China's "Silver Surfers" Could Mean Big Business for Online Shopping

The number of senior citizens in China aged 50 and over is expected to hit 200 million for the first time this year. While much has been written about the country’s rapidly aging demographics and the stress this will put on the economy and social services in coming years, this senior segment—a group larger than population of all but the world’s four largest countries—is also seen as source of growth for China’s booming e-commerce market.

People 50 and over make up 10 percent of China’s Internet users, and 1.75 million of them say they have tried online shopping, according to the China Internet Network Information Center. The average senior user is on the Internet for e-commerce 6.9 hours a day, says Boston Consulting Group, compared to 6.4 hours by active middle-agers and 8.1 hours among young professionals.

Despite this potential, the spending power of seniors remains untapped by most retailers, who prefer to focus on younger, more profligate consumers. A report released in January by Mintel, an independent market intelligence firm, concluded retailers and marketers are missing an opportunity.

"Evidently, efforts by Chinese retailers to capture this important market segment are insufficient, as China's elderly, clearly a group with money in their pockets, do not feel like there are enough goods or services that are targeted at them," says Matthew Crabbe, Mintel’s research director for Asia Pacific.

"Elderly Chinese do not want to be regarded as past their prime," he said. "Marketers need to focus on positive messages in their advertising, promoting old age as a time to celebrate, rather than one of mere survival," he said. Highlighting the potential for senior spending, over a third (34 percent) say that they have no worries about their financial future, according to Mintel.

Many older Chinese say they shop online for convenience and lower prices. Chen Bin, a 52-year-old resident of Yichang city in Hubei Province, started visiting Taobao, China's largest shopping website, a year ago after her son taught her how to use the platform. "My regular purchases are clothes and shoes," Chen said in an interview conducted via e-mail. She said she typically makes one or two purchases a month online, spending RMB 300 – 400 ($48-$65).

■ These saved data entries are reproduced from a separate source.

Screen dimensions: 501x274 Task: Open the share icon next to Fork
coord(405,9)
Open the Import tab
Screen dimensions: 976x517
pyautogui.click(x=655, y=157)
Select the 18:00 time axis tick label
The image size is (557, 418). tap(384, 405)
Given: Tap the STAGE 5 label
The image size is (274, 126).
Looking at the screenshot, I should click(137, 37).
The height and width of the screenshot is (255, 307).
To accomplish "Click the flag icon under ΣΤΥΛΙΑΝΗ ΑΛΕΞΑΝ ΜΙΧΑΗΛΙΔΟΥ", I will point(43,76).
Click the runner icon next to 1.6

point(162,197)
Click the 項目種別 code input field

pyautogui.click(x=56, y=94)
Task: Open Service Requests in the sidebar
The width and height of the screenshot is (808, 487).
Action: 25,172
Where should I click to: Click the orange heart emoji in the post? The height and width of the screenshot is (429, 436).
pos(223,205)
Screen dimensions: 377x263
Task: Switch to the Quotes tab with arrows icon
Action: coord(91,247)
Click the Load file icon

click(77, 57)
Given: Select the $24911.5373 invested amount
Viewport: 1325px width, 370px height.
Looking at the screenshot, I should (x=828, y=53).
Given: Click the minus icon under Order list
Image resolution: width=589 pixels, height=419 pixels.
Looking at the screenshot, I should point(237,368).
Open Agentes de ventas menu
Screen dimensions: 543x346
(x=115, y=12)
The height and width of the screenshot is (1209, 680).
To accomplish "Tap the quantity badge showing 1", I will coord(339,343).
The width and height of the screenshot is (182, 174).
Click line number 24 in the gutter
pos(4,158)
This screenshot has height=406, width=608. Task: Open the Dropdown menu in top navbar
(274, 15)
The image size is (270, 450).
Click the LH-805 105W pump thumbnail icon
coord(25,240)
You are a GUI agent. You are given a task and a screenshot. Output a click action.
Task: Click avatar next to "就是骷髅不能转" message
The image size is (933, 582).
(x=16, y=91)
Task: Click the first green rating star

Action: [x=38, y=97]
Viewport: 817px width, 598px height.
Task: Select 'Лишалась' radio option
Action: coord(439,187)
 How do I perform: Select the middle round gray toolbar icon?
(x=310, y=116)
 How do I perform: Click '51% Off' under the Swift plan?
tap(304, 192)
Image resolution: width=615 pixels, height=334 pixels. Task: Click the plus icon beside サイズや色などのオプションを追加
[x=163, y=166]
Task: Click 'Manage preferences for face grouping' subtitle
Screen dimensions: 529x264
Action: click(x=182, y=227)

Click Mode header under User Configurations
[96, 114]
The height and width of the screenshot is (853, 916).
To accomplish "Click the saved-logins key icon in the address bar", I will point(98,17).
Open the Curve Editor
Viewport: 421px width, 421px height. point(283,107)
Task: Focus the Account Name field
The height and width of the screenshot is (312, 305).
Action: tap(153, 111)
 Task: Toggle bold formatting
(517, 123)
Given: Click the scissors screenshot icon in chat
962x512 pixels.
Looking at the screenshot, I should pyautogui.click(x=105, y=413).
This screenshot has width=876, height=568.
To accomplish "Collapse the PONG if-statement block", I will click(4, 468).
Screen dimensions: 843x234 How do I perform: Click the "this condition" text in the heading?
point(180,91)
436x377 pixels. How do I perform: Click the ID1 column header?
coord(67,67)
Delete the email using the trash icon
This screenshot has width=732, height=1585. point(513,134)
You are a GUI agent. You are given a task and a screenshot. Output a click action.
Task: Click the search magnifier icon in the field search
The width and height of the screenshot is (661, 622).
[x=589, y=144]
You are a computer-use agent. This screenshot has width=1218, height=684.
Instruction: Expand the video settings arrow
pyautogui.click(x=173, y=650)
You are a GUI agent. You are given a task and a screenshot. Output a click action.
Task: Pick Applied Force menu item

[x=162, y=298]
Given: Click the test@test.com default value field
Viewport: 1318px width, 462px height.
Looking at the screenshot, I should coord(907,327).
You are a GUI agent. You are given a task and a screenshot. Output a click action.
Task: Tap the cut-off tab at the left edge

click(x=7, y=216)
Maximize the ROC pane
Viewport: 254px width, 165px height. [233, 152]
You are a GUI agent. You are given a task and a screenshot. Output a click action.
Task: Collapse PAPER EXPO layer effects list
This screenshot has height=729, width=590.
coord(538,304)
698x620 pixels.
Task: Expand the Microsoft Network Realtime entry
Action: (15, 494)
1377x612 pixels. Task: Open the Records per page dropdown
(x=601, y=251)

Chen is a good example of the average "silver surfer." When it comes to shopping online, senior women outnumber senior men by more than 50,000, or approximately 3 percent. And apparel, especially women's apparel, is the most popular category among older online shoppers. Nearly 9 million pieces of women's clothing were sold to shoppers over 50 years of age last year, according to China Online Shoppers' Behaviour Research by iResearch.

Other top spending categories for seniors are household items, digital products, skincare, and cell phone top-ups, according to Taobao statistics.

Senior online shoppers are mostly residents in big cities, with the highest concentrations in Shanghai and Beijing. Shopping via mobile phone appears to be gaining some traction among seniors, but there are usability issues. "Sometimes I shop on my mobile but it's difficult for me to read on smaller screens," says 57-year-old Shanghai resident An Huang. "I prefer to shop on my PC at home."

Many seniors say they are worried about fraud, fakes and Internet security when shopping online. "Most of the stores on Taobao.com and Tmall.com meet my needs, but I won't buy expensive things online," says Huang. "As my (online shopping) experience grew, I learned to choose sellers with higher ratings and more positive comments, and I would return my purchases right away if I’m not happy with them."

Her biggest concern: counterfeits. "I hope Taobao.com can strengthen the punishment measures against counterfeit sellers," she says.

For China's online merchants, engaging with increasingly Internet savvy seniors today just might pay dividends in the future. According to estimates, by 2050 more than a quarter of China’s population will be over 65 years old—and that's just too many people to ignore.